> **THE TASK**
Echo the items from the line containing "You are a computer-use agent. This" through the line containing "click(502, 578)", reproducing each line verbatim.

> **MATERIAL TO PROCESS**
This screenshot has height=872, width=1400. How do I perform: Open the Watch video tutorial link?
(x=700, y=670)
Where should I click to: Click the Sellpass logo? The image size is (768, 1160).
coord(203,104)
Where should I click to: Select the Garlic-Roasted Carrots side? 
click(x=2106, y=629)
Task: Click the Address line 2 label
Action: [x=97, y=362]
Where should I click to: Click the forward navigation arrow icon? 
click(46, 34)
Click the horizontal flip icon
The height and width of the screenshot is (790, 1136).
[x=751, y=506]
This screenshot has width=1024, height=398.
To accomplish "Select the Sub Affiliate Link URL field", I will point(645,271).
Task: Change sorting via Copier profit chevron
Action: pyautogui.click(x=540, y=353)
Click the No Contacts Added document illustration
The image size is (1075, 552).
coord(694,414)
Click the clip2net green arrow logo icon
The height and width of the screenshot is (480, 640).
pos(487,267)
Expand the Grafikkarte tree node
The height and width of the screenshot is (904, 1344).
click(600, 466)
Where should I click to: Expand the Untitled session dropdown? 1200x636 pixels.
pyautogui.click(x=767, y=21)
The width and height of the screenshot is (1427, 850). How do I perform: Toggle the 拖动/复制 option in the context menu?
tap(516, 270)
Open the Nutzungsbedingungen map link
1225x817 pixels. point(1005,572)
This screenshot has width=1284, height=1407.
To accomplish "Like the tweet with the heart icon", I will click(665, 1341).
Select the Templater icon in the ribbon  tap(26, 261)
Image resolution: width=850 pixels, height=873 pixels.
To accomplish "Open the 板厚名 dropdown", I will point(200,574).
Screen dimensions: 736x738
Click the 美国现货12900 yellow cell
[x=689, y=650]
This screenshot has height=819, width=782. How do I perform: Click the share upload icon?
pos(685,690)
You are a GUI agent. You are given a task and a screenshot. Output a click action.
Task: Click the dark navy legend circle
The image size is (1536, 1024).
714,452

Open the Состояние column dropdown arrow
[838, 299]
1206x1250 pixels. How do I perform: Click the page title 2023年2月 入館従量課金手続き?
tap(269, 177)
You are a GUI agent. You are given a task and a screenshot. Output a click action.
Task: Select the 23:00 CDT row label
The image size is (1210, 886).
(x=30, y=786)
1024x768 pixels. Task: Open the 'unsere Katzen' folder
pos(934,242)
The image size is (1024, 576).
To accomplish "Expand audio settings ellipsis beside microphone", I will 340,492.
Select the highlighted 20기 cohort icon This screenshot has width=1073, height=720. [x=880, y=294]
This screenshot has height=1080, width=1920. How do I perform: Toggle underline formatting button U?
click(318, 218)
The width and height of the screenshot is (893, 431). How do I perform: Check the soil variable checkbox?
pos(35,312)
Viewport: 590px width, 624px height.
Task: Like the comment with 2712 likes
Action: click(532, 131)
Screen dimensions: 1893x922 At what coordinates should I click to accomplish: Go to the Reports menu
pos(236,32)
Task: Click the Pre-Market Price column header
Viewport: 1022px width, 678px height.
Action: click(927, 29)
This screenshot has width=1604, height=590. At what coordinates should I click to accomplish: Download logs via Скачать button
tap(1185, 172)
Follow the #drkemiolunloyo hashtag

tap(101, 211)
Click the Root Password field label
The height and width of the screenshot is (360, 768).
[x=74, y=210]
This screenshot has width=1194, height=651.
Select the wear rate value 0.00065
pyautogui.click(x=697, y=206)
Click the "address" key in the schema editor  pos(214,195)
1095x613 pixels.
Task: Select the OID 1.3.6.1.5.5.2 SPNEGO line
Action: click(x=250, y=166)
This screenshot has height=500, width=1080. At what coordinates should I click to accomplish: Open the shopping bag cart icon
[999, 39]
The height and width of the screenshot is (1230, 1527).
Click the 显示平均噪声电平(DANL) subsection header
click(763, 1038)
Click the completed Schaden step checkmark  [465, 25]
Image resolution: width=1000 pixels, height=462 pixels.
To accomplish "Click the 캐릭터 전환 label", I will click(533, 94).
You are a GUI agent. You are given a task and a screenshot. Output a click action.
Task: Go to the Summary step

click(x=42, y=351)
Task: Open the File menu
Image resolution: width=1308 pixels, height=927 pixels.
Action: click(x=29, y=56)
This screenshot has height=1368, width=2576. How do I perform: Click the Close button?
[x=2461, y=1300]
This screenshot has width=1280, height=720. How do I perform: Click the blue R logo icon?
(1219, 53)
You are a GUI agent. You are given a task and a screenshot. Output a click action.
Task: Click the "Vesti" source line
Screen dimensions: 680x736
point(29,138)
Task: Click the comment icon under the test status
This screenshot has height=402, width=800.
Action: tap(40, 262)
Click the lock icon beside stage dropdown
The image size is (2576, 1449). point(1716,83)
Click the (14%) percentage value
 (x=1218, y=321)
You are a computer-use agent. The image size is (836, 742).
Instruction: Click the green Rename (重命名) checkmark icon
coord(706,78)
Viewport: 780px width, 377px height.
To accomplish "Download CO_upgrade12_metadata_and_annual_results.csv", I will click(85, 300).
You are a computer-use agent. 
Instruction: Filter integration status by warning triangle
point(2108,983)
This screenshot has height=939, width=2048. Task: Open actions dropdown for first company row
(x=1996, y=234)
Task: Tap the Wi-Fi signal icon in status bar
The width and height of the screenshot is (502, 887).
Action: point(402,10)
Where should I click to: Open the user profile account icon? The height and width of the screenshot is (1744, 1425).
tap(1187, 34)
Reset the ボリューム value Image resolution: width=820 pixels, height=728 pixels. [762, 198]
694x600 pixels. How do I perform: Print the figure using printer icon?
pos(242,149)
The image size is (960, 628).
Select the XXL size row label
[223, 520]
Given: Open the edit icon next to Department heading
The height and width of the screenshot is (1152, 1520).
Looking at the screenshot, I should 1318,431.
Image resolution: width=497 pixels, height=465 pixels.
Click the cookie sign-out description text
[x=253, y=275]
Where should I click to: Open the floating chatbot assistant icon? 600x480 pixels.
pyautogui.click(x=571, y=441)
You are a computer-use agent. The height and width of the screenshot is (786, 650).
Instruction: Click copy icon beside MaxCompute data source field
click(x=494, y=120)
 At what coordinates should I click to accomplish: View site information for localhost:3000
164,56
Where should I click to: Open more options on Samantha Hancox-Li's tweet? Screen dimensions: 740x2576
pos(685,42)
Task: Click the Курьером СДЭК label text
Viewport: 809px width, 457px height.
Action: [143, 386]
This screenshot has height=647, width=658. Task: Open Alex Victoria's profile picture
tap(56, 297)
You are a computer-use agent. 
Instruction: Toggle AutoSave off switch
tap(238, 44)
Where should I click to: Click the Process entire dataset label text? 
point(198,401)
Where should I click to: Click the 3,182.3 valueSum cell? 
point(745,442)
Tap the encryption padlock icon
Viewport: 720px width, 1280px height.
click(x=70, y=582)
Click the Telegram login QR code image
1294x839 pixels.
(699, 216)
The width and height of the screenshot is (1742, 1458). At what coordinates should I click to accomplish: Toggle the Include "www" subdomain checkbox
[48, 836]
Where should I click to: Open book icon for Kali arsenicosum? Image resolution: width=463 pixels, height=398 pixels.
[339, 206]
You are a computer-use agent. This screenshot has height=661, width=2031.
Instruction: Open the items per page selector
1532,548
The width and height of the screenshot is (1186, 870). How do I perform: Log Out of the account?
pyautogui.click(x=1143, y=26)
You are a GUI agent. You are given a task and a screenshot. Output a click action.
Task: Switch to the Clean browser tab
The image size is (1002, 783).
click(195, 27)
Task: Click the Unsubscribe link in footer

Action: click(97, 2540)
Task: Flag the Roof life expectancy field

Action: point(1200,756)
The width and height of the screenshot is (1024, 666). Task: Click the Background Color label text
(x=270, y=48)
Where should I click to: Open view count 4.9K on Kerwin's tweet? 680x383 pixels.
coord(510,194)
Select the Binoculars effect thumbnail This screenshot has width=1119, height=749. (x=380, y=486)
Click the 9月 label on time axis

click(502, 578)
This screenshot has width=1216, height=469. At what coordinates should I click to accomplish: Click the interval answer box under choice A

> **OUTPUT BELOW**
You are a computer-use agent. This screenshot has height=661, width=2031.
Instruction: Open the items per page selector
1532,548
The width and height of the screenshot is (1186, 870). How do I perform: Log Out of the account?
pyautogui.click(x=1143, y=26)
You are a GUI agent. You are given a task and a screenshot. Output a click action.
Task: Switch to the Clean browser tab
The image size is (1002, 783).
click(195, 27)
Task: Click the Unsubscribe link in footer

Action: click(97, 2540)
Task: Flag the Roof life expectancy field

Action: point(1200,756)
The width and height of the screenshot is (1024, 666). Task: Click the Background Color label text
(x=270, y=48)
Where should I click to: Open view count 4.9K on Kerwin's tweet? 680x383 pixels.
coord(510,194)
Select the Binoculars effect thumbnail This screenshot has width=1119, height=749. (x=380, y=486)
Click the 9月 label on time axis

click(502, 578)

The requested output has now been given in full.